**Tasks and exercises:**
1: Reproduce from the passage on socialist economics the part from "Michel Bauwens identifies" up to and including "to distributed capital.".
2: For each statement below, answer yes or no according to the passage on socialist economics, and quote the words that decide it.
(a) Lenin considered the Soviet economy to be socialism.
(b) The 1965 Liberman Reforms brought back profitability as a criterion for industrial enterprises.
(c) In the Lange Model, firms would be privately owned.
3: Using the passage on socialist economics, answer each question on its own line:
(a) Who identifies the open software movement and peer-to-peer production as an emergent alternative mode of production?
(b) What was Soviet economic planning overwhelmingly focused on?
(c) Than what did Oskar Lange argue the computer is more efficient?

**Passage to read:**
● ● ● ●
The economy of the Soviet Union was based upon capital accumulation for reinvestment and production for profit; the difference between it and Western capitalism was that the USSR achieved this through nationalized industry and state-directed investment, with the eventual goal of building a socialist society based upon production for use and self-management. Vladimir Lenin described the USSR economy as "state-monopoly capitalism" and did not consider it to be socialism. During the 1965 Liberman Reforms, the USSR re-introduced profitability as a criterion for industrial enterprises. Other views argue the USSR evolved into a non-capitalist and non-socialist system characterized by control and subordination of society by party and government officials who coordinated the economy; this can be called bureaucratic collectivism.

== Social production and peer-to-peer processes ==

Michel Bauwens identifies the emergence of the open software movement and peer-to-peer production as an emergent alternative mode of production to the capitalist economy that is based on collaborative self-management, common ownership of resources, and the (direct) production of use-values through the free cooperation of producers who have access to distributed capital.

Commons-based peer production generally involves developers who produce goods and services with no aim to profit directly, but freely contribute to a project relying upon an open common pool of resources and software code. In both cases, production is carried out directly for use - software is produced solely for their use-value.

== Valuation and calculation ==
Multiple forms of valuation have been proposed to govern production in a socialist economy, to serve as a unit of account and to quantify the usefulness of an object in socialism. These include valuations based on labor-time, the expenditure of energy in production, or disaggregated units of physical quantities.

=== Physical quantities ===
The classic formulation of socialism involved replacing the criteria of value from money (exchange-value) to physical utility (use-value), to be quantified in terms of physical quantities (Calculation in kind and Input-Output analysis) or some natural unit of accounting, such as energy accounting.

Input-output model analysis is based upon directly determining the physical quantities of goods and services to be produced and allocating economic inputs accordingly; thus production targets are pre-planned. Soviet economic planning was overwhelmingly focused on material balances - balancing the supply of economic inputs with planned output targets.

=== Marginal cost ===
Oskar Lange formulated a mechanism for the direct allocation of capital goods in a socialist economy that was based on the marginal cost of production. Under a capitalist economy, managers of firms are ordered and legally required to base production around profitability, and in theory, competitive pressure creates a downward pressure on profits and forces private businesses to be responsive to demands of consumers, indirectly approximating production for use. In the Lange Model, the firms would be publicly owned and the managers would be tasked with setting the price of output to its marginal cost, thereby achieving pareto efficiency through direct allocation.

=== Cybernetics ===

Cybernetics, the use of computers to coordinate production in an optimal fashion, has been suggested for socialist economies. Oskar Lange, rejecting his earlier proposals for market socialism, argued that the computer is more efficient than the market process at solving the multitude of simultaneous equations required for allocating economic inputs efficiently (either in terms of physical quantities or monetary prices).
● ● ● ●
**Dataset excerpt:**
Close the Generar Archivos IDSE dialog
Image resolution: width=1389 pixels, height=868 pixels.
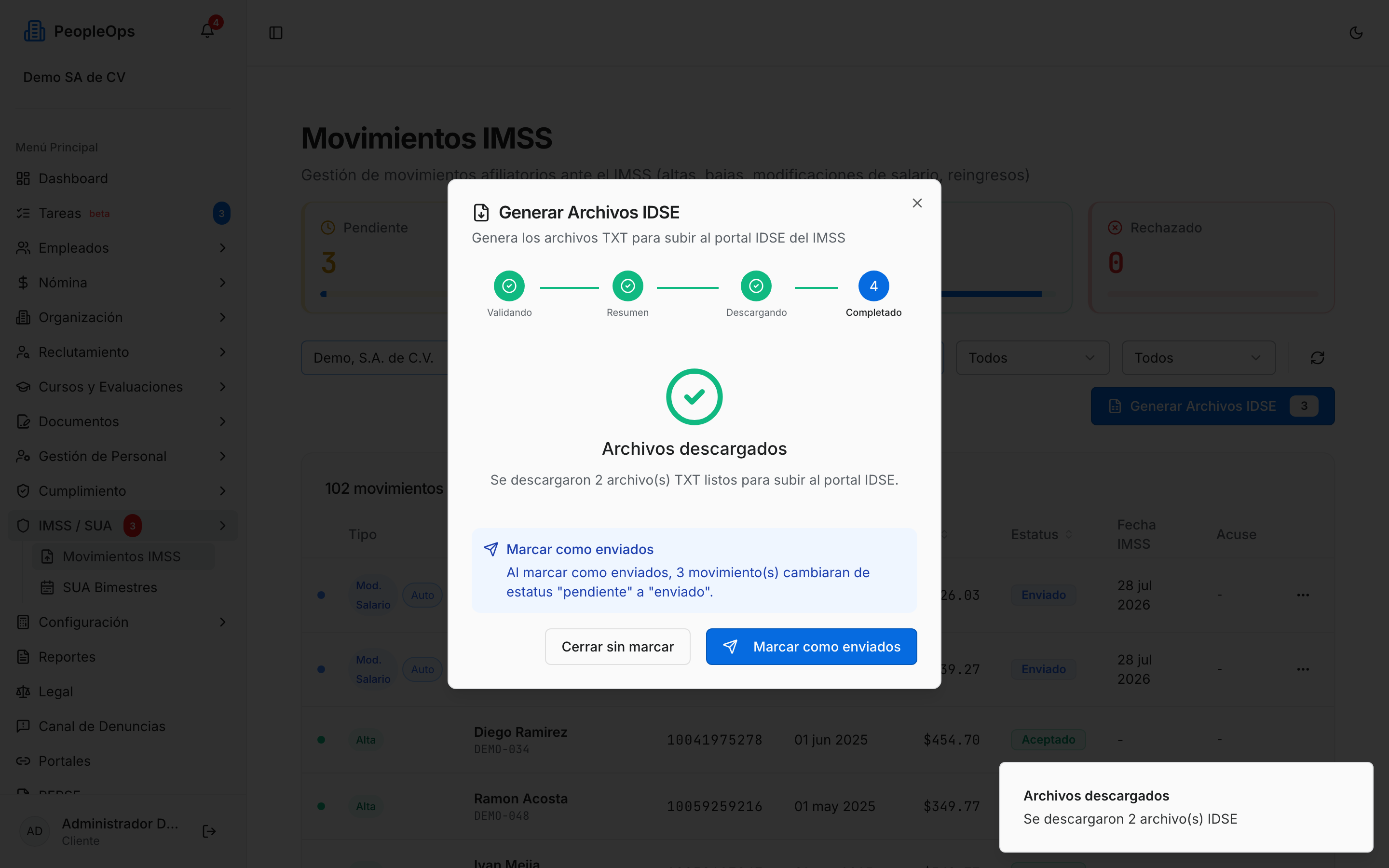[917, 203]

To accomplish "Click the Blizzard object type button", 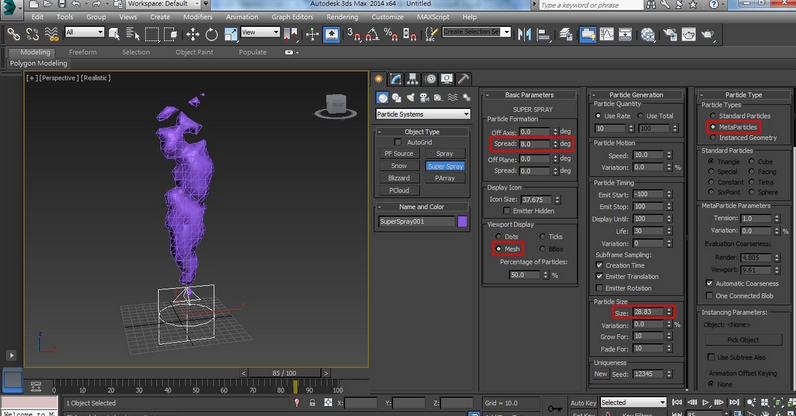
● ● ● ●
**Solutions to each task:**
1:
Michel Bauwens identifies the emergence of the open software movement and peer-to-peer production as an emergent alternative mode of production to the capitalist economy that is based on collaborative self-management, common ownership of resources, and the (direct) production of use-values through the free cooperation of producers who have access to distributed capital.

2:
(a) No: "did not consider it to be socialism"
(b) Yes: "During the 1965 Liberman Reforms, the USSR re-introduced profitability as a criterion for industrial enterprises."
(c) No: "the firms would be publicly owned"

3:
(a) Michel Bauwens
(b) Material balances
(c) The market process